++++ Input
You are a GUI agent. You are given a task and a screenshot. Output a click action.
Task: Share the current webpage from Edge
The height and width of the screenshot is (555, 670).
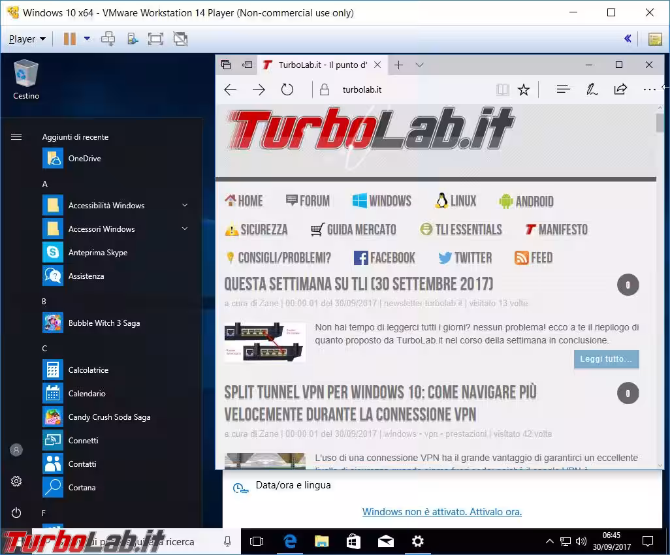620,89
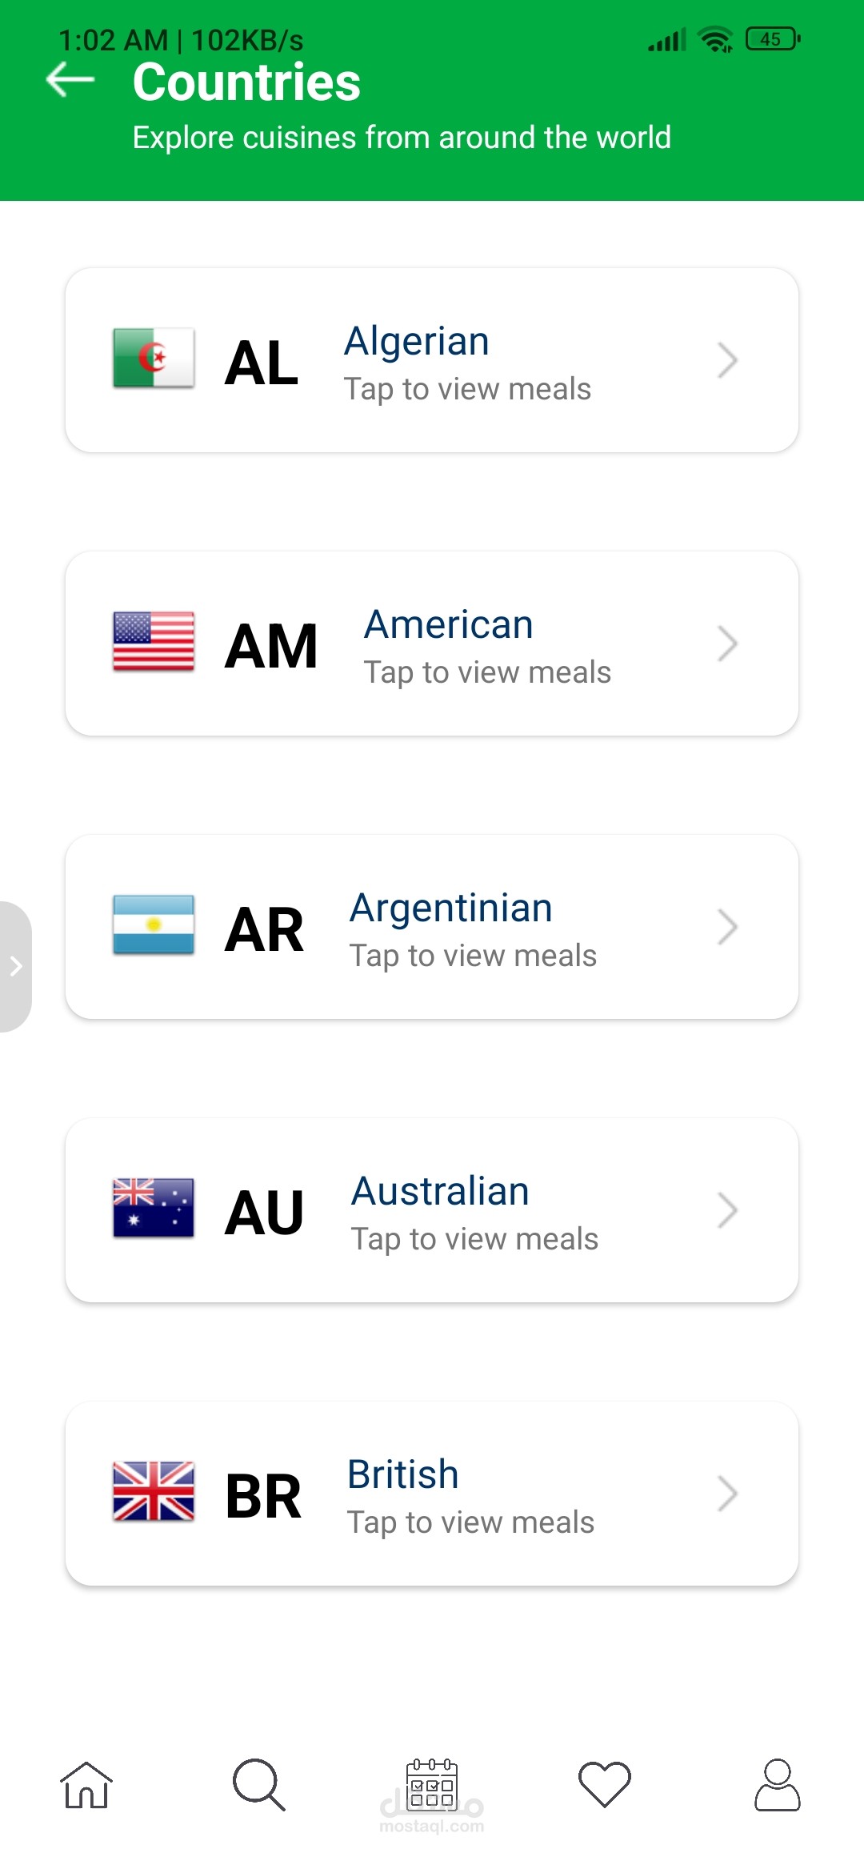Image resolution: width=864 pixels, height=1873 pixels.
Task: Tap the American flag image
Action: coord(154,642)
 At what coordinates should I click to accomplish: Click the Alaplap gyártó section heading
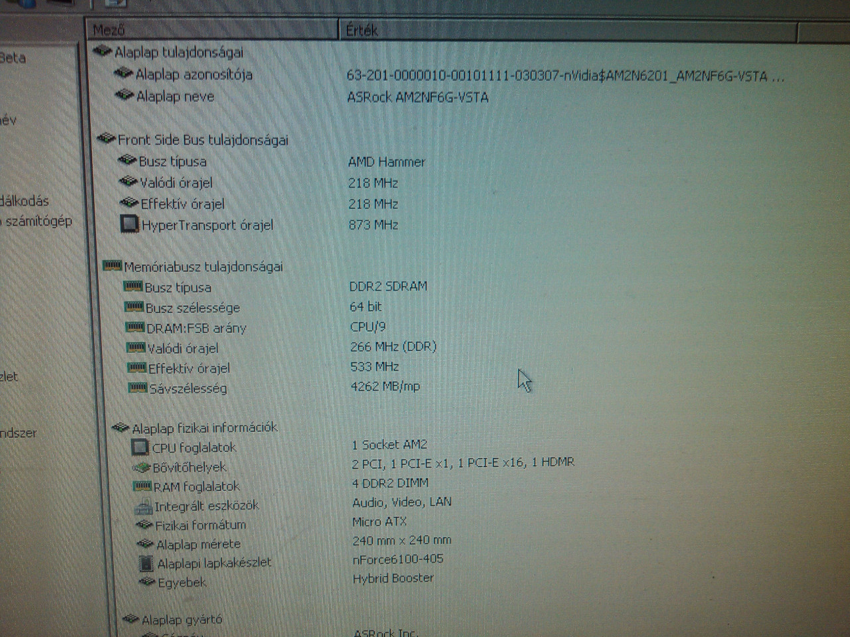click(182, 620)
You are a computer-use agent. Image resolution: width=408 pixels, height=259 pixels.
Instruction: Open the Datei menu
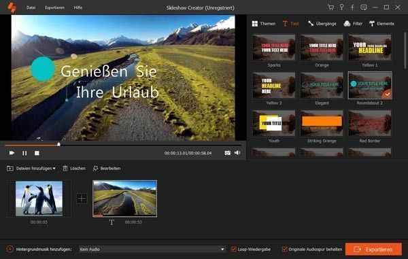pyautogui.click(x=31, y=7)
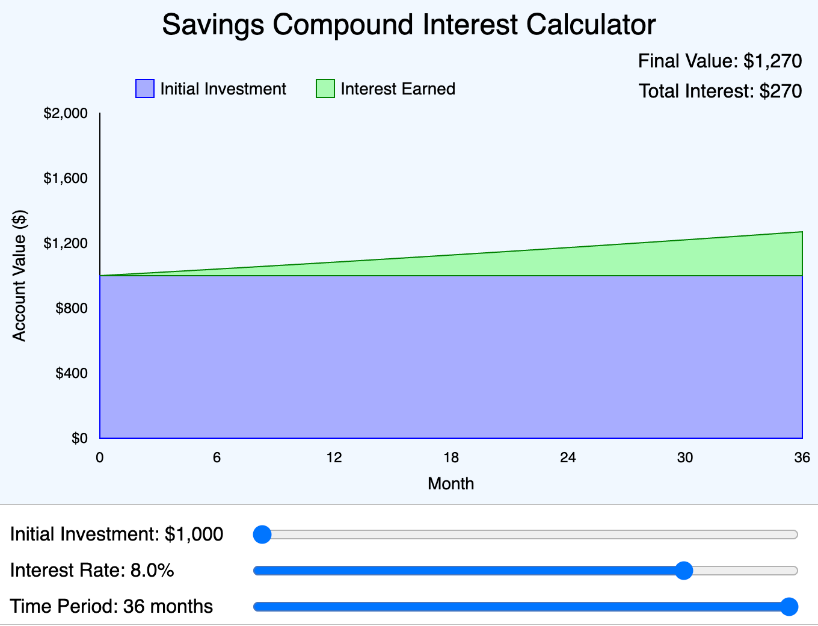Image resolution: width=818 pixels, height=626 pixels.
Task: Click the Time Period slider handle
Action: (790, 607)
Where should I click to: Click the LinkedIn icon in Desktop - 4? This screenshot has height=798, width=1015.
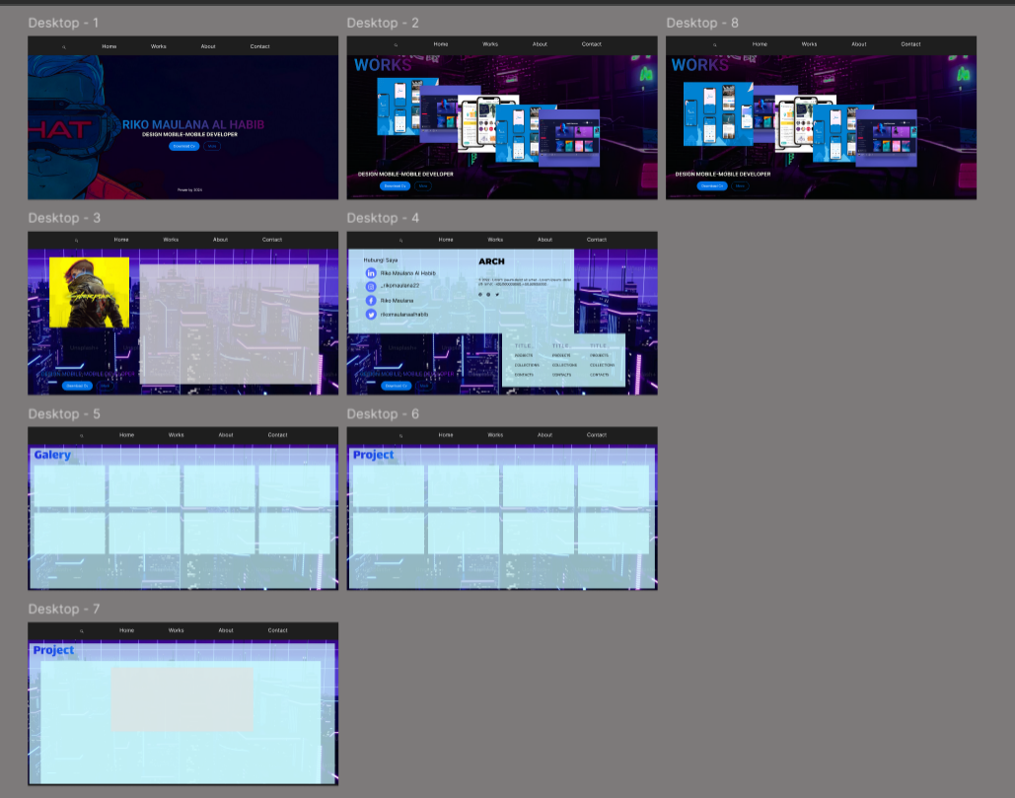371,272
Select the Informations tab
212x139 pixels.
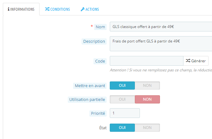[x=21, y=9]
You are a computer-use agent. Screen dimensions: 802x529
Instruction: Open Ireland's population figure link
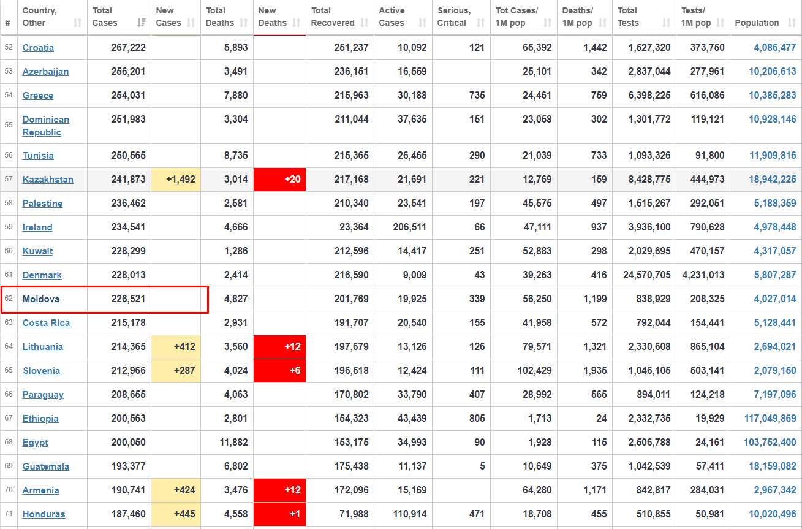(x=775, y=227)
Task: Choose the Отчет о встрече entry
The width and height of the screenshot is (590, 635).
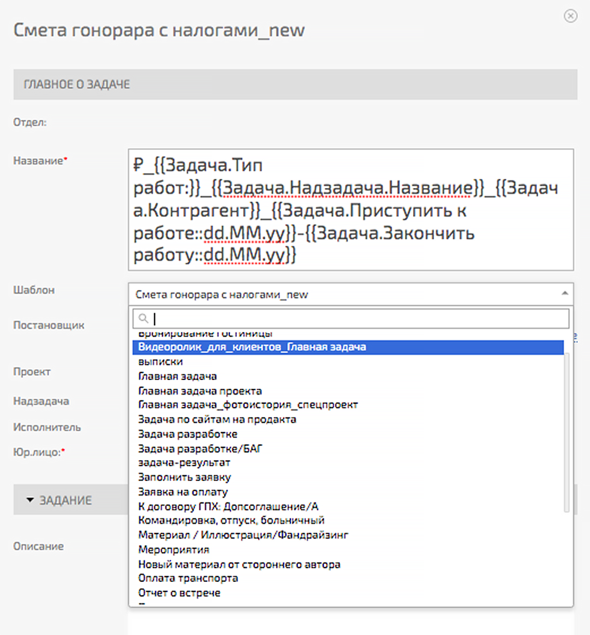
++++++++
> Aim: Reproduce the listing above word for word, from the first line to the last, and omit the pictures from your answer.

> Right answer:
You are a GUI agent. You are given a task and a screenshot. Output a click action.
Task: Share the current webpage from Edge
The height and width of the screenshot is (555, 670).
620,89
Image resolution: width=864 pixels, height=1873 pixels.
Task: Tap the American flag image
Action: coord(154,642)
 At what coordinates should I click to accomplish: Click the Alaplap gyártó section heading
click(182, 620)
You are a computer-use agent. Image resolution: width=408 pixels, height=259 pixels.
Instruction: Open the Datei menu
pyautogui.click(x=31, y=7)
Image resolution: width=818 pixels, height=626 pixels.
Task: Click the Time Period slider handle
Action: (790, 607)
Where should I click to: Click the LinkedIn icon in Desktop - 4? This screenshot has height=798, width=1015.
371,272
Select the Informations tab
212x139 pixels.
[x=21, y=9]
You are a computer-use agent. Screen dimensions: 802x529
Instruction: Open Ireland's population figure link
(x=775, y=227)
Task: Choose the Отчет о встрече entry
The width and height of the screenshot is (590, 635).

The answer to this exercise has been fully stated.